## Your goal
The copy should run from the line containing "Task: Click gear icon on 上卷膜开 card" through the last line of the entries below, exactly as written, with pictures omitted.

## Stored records

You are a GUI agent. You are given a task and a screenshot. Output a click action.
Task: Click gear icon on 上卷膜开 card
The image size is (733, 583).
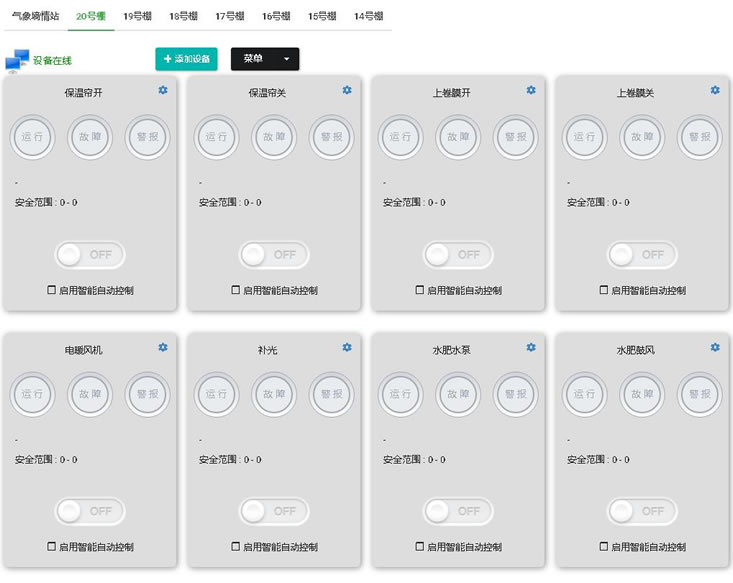point(531,90)
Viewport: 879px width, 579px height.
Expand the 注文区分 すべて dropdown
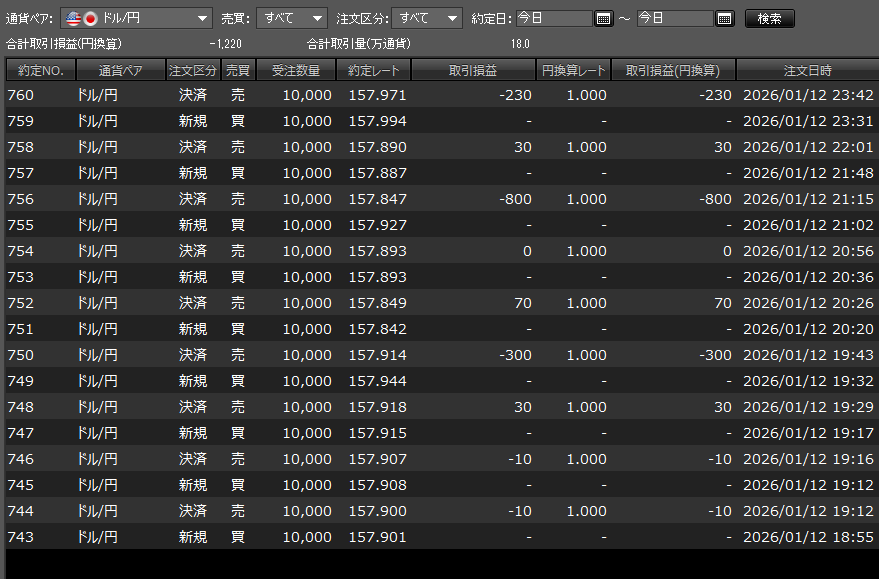tap(427, 18)
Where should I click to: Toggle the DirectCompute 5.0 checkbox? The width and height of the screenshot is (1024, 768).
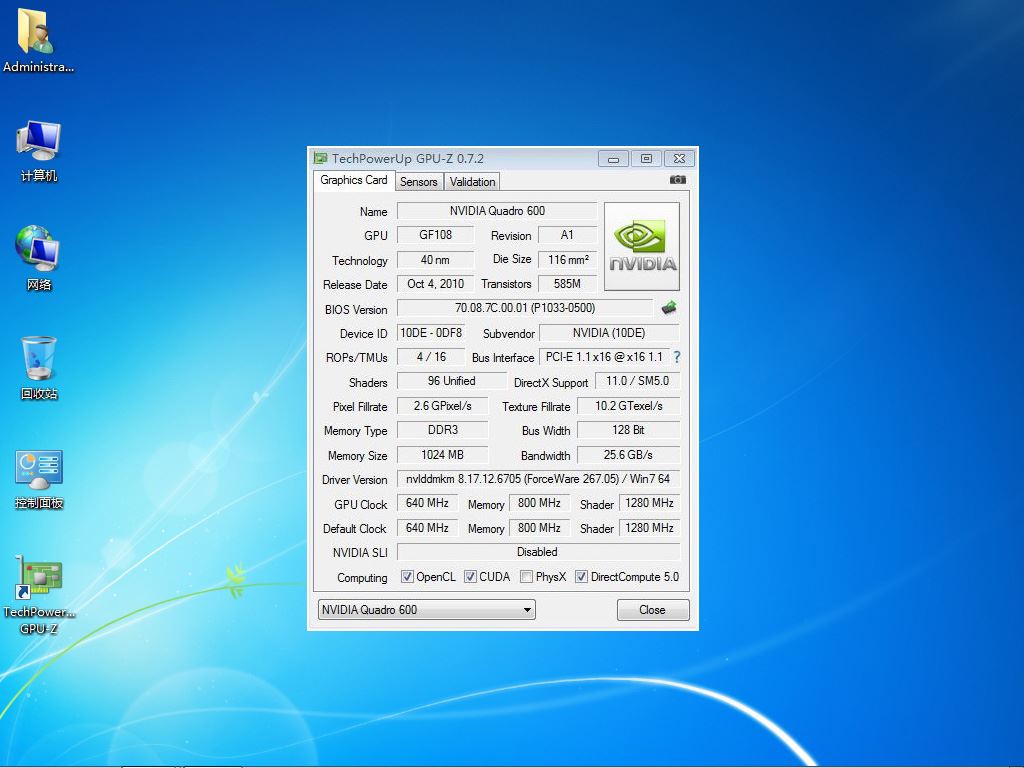(x=581, y=577)
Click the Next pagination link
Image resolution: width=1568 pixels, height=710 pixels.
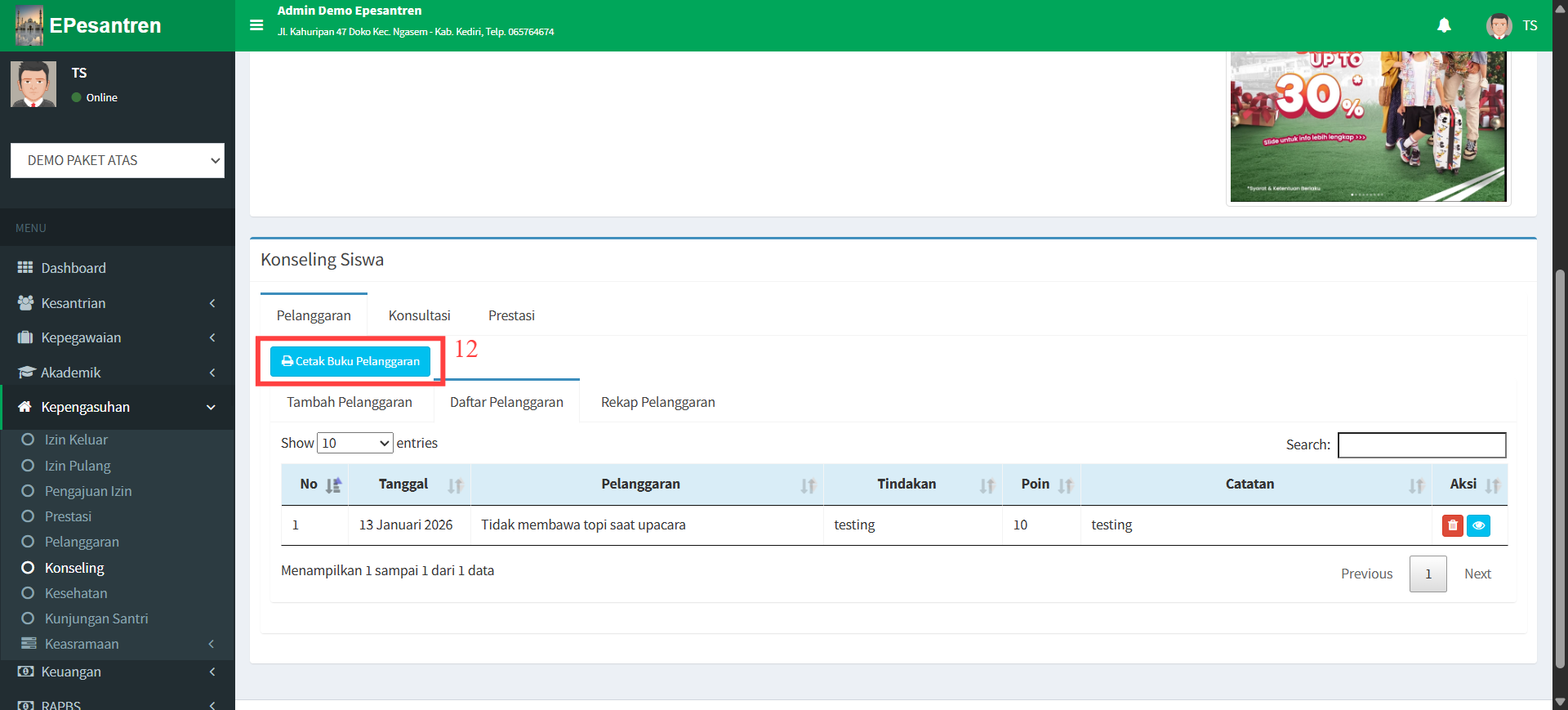tap(1477, 574)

## Response to this exercise
Task: Click gear icon on 上卷膜开 card
The image size is (733, 583).
point(531,90)
Viewport: 879px width, 579px height.
Expand the 注文区分 すべて dropdown
tap(427, 18)
Where should I click to: Toggle the DirectCompute 5.0 checkbox? The width and height of the screenshot is (1024, 768).
(x=581, y=577)
Click the Next pagination link
Image resolution: width=1568 pixels, height=710 pixels.
tap(1477, 574)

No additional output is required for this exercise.